EXERCISE TASK: How many of the lines below contain the word "Open"? Case counts. Reply with the number only.

*****

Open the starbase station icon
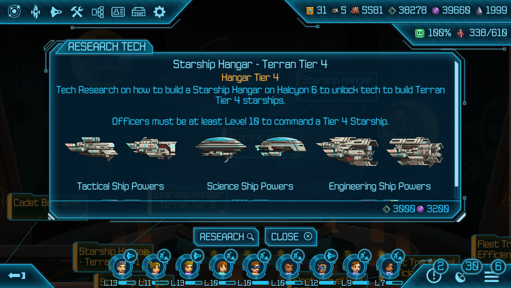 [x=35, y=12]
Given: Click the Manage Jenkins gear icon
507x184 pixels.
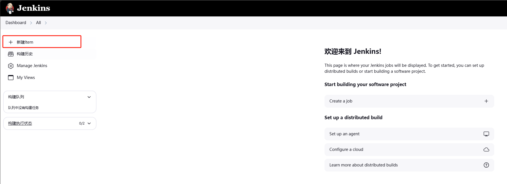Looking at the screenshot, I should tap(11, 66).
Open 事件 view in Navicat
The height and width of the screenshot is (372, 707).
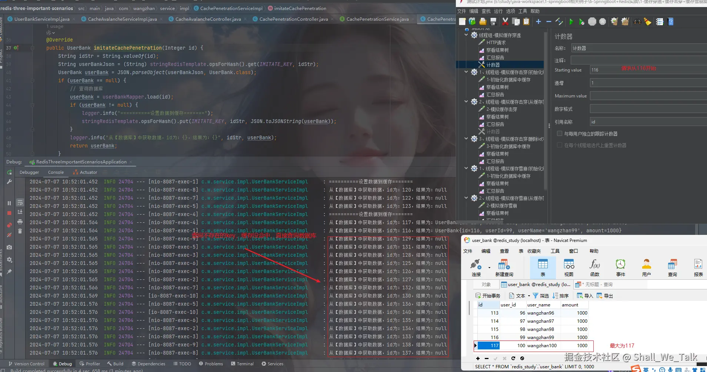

*****

ANSWER TO THIS TASK: 2